--- BEGIN RECORDS PROVIDED ---

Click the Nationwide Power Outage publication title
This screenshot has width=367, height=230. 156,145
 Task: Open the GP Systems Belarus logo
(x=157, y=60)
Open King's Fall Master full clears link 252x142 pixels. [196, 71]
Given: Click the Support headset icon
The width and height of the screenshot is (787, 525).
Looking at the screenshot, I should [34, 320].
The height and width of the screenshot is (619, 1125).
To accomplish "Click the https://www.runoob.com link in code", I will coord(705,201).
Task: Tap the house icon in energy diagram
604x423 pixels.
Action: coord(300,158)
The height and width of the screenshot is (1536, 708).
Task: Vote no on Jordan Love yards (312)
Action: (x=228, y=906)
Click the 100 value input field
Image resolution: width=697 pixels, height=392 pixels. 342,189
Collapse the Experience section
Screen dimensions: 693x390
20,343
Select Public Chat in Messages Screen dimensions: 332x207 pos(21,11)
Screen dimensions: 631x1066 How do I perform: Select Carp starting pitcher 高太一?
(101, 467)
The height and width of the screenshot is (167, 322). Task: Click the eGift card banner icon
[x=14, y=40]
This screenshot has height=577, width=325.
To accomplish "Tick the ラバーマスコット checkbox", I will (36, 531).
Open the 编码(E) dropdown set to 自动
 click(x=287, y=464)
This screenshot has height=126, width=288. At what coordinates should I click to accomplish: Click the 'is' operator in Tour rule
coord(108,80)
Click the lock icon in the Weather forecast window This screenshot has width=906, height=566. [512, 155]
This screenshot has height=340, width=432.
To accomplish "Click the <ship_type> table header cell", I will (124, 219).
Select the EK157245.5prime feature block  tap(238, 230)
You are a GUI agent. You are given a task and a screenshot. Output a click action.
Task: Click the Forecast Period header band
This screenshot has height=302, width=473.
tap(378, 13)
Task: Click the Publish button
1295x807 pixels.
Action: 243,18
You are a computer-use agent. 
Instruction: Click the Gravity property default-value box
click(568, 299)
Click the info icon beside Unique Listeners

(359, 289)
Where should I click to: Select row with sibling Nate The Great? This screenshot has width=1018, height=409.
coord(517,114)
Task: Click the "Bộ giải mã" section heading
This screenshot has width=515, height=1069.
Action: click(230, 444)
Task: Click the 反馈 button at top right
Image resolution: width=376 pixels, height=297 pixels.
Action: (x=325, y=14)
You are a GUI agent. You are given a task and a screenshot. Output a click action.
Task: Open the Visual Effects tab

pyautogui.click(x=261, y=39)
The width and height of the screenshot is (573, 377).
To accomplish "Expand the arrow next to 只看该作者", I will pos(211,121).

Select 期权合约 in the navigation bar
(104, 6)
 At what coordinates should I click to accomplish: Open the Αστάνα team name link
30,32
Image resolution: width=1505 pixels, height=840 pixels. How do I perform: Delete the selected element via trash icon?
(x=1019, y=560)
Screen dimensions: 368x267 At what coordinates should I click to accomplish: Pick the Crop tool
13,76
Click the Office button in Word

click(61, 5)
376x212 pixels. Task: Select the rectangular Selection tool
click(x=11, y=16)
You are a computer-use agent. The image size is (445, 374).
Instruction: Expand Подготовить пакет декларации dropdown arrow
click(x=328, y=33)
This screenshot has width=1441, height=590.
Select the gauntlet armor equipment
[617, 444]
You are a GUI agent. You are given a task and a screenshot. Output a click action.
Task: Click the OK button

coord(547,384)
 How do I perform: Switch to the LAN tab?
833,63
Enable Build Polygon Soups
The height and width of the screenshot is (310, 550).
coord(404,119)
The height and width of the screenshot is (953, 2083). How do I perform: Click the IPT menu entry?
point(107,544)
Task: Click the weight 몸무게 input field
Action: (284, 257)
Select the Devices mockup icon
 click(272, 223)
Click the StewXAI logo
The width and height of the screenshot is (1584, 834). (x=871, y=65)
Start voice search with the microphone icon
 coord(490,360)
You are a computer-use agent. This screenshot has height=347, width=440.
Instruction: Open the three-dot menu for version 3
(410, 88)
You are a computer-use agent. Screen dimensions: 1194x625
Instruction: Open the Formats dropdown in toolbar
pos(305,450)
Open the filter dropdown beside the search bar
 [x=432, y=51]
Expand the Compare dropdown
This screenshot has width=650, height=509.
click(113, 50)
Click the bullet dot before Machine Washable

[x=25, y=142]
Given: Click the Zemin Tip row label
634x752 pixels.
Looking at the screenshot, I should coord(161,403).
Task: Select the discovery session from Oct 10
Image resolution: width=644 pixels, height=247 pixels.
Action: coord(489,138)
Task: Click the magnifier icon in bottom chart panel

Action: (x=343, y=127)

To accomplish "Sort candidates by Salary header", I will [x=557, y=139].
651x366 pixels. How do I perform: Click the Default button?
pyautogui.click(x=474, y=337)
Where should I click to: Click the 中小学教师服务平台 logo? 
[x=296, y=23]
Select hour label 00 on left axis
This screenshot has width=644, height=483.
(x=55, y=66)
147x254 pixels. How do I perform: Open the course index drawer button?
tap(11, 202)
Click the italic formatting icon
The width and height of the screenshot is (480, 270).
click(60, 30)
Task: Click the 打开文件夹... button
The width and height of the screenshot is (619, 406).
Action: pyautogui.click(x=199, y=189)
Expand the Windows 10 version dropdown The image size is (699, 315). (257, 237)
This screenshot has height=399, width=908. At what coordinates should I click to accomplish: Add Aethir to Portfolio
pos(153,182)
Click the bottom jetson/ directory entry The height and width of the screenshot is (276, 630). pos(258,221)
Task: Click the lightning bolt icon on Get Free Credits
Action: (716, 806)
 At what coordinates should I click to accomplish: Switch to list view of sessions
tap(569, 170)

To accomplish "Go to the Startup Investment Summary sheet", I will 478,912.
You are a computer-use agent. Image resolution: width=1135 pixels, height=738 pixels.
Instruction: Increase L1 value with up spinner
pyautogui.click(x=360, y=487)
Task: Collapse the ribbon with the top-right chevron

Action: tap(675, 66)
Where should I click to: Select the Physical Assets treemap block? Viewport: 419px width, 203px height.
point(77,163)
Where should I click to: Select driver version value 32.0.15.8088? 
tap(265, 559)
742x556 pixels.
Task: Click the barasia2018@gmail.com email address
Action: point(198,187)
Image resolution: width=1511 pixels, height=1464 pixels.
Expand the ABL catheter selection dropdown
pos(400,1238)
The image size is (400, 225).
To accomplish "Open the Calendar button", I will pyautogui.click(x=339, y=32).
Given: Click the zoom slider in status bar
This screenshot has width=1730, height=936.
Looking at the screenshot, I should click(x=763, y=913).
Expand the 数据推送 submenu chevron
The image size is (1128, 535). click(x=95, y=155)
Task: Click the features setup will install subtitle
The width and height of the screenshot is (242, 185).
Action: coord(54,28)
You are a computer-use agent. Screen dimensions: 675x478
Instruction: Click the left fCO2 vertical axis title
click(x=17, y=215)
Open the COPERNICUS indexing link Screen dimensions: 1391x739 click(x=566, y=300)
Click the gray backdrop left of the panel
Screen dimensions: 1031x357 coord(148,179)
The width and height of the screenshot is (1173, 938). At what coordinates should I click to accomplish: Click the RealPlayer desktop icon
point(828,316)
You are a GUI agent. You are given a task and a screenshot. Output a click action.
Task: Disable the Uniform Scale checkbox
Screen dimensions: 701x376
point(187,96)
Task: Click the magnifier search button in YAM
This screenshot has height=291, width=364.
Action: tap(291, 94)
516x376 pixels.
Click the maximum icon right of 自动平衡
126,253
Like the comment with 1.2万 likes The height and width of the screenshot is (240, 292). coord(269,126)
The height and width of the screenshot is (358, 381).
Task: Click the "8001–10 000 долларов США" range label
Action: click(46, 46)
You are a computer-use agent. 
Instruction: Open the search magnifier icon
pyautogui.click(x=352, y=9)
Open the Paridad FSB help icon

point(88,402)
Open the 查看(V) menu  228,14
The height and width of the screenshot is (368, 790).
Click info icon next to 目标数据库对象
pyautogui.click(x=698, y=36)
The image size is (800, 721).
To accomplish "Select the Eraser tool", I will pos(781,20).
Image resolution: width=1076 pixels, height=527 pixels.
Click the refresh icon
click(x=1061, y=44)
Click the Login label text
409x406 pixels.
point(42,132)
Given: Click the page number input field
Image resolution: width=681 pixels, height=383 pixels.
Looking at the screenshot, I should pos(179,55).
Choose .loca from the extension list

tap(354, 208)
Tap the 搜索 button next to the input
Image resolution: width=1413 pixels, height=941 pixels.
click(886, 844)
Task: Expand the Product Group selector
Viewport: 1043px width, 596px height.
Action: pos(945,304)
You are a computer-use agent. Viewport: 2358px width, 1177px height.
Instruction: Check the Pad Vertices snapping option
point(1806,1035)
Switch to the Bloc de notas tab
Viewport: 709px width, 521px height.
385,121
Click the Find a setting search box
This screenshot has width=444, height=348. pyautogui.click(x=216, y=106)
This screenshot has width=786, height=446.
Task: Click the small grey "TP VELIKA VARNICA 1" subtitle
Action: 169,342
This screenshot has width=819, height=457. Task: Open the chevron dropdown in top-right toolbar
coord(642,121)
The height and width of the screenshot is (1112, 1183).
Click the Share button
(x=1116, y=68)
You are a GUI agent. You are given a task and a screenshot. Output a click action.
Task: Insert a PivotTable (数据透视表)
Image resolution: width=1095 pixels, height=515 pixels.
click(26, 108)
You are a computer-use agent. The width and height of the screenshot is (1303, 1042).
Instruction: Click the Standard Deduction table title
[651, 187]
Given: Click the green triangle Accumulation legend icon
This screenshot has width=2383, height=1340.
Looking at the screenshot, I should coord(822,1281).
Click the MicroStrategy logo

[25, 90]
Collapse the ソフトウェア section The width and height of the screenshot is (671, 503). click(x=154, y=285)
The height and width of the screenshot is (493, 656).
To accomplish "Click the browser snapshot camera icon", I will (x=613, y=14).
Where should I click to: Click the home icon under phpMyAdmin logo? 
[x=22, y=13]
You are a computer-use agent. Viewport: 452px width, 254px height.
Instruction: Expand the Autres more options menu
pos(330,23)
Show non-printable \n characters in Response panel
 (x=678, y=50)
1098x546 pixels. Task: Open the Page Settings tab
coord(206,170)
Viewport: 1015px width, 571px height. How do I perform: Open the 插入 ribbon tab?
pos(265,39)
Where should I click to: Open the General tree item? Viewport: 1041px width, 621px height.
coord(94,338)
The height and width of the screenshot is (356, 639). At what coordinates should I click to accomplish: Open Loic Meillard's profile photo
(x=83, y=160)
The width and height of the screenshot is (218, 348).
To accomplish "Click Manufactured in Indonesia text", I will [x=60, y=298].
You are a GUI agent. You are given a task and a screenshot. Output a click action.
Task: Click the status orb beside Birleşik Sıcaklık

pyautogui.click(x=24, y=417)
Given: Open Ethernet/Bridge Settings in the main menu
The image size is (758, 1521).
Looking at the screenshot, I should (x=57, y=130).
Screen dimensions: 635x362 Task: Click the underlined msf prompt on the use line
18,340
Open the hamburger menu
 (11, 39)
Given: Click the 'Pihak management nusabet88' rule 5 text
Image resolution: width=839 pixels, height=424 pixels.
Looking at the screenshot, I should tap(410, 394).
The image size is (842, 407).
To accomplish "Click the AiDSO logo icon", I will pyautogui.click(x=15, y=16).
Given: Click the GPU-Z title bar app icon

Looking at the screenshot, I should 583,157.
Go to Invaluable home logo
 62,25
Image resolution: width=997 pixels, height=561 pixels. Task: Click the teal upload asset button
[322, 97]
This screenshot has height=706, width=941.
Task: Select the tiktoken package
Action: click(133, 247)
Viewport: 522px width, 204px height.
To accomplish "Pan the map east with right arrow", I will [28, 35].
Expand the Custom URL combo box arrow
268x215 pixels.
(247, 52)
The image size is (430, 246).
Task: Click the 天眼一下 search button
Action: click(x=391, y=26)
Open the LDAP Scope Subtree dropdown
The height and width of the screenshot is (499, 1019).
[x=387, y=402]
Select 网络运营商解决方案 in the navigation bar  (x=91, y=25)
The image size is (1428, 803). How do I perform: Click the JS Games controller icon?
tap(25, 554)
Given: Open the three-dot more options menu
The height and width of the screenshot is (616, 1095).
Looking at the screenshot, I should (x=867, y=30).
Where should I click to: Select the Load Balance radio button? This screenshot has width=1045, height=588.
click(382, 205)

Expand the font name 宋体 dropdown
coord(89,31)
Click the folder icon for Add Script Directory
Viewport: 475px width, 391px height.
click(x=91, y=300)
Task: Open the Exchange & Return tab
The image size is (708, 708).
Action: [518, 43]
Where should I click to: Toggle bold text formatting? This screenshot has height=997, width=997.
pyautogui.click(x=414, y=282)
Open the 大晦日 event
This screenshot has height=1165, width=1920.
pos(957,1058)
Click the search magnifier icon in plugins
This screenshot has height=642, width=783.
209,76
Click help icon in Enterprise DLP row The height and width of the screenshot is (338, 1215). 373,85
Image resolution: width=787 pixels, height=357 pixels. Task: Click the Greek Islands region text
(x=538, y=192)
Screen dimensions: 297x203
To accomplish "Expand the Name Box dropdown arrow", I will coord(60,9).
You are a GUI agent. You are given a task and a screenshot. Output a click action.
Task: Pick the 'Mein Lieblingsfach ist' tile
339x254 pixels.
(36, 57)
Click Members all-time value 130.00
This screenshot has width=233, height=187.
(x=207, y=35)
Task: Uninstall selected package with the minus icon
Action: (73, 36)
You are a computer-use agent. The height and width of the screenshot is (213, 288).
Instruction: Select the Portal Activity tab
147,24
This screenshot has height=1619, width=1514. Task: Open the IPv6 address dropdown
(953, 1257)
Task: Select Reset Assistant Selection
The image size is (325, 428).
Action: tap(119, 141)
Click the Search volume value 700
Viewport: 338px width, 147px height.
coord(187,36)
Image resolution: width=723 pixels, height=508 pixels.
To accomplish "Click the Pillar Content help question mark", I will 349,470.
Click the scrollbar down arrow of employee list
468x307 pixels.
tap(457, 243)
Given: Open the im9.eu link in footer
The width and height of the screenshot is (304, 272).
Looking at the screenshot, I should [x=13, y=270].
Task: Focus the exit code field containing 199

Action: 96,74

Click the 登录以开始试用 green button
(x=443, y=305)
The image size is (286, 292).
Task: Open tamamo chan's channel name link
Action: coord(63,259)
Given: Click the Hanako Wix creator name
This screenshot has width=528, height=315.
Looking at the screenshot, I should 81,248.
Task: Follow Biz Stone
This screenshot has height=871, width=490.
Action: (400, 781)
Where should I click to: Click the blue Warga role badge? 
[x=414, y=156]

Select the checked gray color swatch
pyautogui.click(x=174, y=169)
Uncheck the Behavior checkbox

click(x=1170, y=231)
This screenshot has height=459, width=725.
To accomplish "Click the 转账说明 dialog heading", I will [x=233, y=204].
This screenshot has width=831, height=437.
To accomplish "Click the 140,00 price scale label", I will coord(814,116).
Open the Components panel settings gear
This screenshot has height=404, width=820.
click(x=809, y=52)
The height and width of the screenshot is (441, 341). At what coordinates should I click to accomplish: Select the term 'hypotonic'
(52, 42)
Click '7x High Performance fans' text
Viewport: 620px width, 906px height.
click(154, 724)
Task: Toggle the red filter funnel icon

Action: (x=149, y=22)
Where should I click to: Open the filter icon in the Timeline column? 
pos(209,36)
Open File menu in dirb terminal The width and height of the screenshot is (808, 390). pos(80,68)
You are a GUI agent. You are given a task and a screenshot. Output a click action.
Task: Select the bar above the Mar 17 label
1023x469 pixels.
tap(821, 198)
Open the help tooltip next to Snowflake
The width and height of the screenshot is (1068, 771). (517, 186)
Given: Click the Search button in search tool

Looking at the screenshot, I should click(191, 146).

--- END RECORDS PROVIDED ---

**WORK TO BE COMPLETED:** Copy the listing from its start through the line containing "Action: (x=228, y=906)", swapping "headset" for "headphones" and leaving everything else as it is.

**SOLUTION:**
Click the Nationwide Power Outage publication title
This screenshot has width=367, height=230. 156,145
 Task: Open the GP Systems Belarus logo
(x=157, y=60)
Open King's Fall Master full clears link 252x142 pixels. [196, 71]
Given: Click the Support headphones icon
The width and height of the screenshot is (787, 525).
Looking at the screenshot, I should [34, 320].
The height and width of the screenshot is (619, 1125).
To accomplish "Click the https://www.runoob.com link in code", I will coord(705,201).
Task: Tap the house icon in energy diagram
604x423 pixels.
Action: coord(300,158)
The height and width of the screenshot is (1536, 708).
Task: Vote no on Jordan Love yards (312)
Action: (x=228, y=906)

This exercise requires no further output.